- **What is being asked**
Restate word for word the lines of the records below, starting at the line that contains "led@dzping.com (856, 2411)" and ending at the line that contains "整屏产品 (137, 188)", with both of those lines included and nothing else.
□ □ □ □ □ □ □
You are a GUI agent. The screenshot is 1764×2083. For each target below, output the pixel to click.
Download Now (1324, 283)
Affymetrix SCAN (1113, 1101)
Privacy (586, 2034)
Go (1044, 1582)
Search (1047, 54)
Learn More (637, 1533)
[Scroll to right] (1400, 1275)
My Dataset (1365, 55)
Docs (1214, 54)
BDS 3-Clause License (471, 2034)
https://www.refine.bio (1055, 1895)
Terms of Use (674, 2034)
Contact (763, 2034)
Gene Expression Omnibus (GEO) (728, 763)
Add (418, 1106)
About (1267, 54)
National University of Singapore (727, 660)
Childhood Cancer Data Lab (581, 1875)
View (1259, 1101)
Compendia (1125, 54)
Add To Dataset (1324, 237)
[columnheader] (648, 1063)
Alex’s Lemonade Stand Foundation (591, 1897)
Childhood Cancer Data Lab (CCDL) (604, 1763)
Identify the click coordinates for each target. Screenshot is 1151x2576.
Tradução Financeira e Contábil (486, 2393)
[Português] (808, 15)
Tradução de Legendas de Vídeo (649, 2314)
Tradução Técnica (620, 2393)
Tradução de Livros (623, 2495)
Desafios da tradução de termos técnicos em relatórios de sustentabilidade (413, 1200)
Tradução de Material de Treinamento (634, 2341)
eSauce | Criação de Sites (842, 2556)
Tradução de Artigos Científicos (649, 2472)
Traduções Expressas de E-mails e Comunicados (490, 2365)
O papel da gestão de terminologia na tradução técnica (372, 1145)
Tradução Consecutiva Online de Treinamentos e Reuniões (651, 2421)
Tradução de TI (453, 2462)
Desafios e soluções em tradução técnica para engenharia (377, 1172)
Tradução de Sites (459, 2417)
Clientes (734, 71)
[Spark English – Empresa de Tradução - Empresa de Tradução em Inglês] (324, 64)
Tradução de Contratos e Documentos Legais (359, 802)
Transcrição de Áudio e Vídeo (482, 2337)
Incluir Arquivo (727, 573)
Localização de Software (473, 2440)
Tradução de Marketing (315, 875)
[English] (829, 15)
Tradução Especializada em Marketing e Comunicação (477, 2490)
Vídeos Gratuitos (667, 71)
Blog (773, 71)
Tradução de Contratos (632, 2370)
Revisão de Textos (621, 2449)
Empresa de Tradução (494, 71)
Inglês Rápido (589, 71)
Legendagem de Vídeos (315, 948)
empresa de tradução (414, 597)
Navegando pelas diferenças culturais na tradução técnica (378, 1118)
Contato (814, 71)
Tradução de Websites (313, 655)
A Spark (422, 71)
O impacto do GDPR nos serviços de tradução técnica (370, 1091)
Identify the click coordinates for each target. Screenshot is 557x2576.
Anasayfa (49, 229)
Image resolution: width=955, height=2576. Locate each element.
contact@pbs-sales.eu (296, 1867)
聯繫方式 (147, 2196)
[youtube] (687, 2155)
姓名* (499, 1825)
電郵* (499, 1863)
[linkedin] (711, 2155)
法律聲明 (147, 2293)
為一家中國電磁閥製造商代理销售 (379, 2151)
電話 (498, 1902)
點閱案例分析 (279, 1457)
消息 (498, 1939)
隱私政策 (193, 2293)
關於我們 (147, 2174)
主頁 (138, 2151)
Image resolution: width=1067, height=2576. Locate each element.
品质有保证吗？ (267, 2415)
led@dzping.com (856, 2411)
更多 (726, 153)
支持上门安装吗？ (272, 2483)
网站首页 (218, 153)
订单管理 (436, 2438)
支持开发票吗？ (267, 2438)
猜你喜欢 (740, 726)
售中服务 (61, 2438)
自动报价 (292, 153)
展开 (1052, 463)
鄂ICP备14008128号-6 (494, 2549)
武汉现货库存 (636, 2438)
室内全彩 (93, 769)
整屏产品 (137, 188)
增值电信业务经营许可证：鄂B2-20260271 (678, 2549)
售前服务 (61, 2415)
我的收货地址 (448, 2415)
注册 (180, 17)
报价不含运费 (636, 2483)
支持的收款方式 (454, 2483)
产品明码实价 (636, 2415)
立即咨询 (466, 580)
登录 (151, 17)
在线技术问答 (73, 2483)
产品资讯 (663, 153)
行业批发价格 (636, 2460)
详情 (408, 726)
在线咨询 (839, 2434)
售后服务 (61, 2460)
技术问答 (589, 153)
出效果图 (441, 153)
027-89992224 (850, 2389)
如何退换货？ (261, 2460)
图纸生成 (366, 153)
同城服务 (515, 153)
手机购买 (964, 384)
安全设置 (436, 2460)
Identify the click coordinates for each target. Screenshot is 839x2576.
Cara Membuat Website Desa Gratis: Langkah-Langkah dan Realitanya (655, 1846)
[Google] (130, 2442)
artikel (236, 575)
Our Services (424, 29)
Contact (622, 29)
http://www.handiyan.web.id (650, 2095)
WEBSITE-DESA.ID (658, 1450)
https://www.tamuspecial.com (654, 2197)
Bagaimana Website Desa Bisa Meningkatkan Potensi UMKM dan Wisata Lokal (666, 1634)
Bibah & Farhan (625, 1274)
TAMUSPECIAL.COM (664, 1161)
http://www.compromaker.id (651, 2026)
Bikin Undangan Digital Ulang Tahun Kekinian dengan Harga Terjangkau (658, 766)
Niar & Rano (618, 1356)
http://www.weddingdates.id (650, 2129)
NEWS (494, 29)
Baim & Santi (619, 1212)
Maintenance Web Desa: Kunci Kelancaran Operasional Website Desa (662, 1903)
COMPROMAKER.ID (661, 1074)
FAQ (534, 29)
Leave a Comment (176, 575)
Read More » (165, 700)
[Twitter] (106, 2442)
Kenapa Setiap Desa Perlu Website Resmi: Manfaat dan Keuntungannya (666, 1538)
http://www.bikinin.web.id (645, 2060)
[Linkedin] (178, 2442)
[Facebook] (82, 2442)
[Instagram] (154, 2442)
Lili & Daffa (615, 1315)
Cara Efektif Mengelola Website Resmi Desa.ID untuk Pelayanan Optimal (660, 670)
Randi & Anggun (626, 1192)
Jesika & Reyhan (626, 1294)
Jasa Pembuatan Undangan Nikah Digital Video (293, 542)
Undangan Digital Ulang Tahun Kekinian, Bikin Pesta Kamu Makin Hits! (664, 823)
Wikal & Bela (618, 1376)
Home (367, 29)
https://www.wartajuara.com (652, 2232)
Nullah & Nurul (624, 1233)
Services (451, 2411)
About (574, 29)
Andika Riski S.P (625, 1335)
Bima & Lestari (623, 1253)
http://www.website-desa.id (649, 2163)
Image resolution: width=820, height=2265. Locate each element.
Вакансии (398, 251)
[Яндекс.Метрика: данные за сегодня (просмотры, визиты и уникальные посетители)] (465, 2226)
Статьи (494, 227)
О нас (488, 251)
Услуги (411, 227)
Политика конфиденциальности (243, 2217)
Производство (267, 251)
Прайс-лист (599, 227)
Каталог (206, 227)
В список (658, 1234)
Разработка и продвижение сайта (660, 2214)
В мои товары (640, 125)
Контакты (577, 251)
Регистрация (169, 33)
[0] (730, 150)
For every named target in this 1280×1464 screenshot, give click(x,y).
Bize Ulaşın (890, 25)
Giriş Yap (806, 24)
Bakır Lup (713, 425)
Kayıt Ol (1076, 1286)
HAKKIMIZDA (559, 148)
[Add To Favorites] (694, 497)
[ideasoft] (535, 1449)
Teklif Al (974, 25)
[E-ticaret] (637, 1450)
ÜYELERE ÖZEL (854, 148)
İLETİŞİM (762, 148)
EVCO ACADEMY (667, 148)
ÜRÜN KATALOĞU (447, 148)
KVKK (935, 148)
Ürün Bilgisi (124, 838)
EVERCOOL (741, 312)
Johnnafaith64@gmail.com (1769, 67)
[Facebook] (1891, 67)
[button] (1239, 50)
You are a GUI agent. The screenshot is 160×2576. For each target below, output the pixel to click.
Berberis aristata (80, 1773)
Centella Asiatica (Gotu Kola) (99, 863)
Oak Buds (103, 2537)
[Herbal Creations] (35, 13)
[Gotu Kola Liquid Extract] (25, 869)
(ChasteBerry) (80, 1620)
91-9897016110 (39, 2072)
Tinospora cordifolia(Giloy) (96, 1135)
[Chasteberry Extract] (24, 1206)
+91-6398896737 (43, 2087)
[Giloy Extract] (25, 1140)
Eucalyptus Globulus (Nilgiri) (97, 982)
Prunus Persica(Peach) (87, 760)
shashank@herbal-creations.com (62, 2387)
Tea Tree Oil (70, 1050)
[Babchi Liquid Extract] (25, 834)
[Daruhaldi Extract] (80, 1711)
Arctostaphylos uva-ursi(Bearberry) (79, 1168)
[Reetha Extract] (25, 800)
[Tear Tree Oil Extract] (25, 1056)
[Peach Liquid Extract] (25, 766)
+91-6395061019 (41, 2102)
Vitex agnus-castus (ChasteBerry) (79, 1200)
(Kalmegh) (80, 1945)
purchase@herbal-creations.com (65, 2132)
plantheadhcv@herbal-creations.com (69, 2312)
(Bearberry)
□ □ □ □ □ □ □
- **Response**
led@dzping.com (856, 2411)
更多 (726, 153)
支持上门安装吗？ (272, 2483)
网站首页 (218, 153)
订单管理 (436, 2438)
支持开发票吗？ (267, 2438)
猜你喜欢 (740, 726)
售中服务 (61, 2438)
自动报价 (292, 153)
展开 (1052, 463)
鄂ICP备14008128号-6 (494, 2549)
武汉现货库存 (636, 2438)
室内全彩 (93, 769)
整屏产品 (137, 188)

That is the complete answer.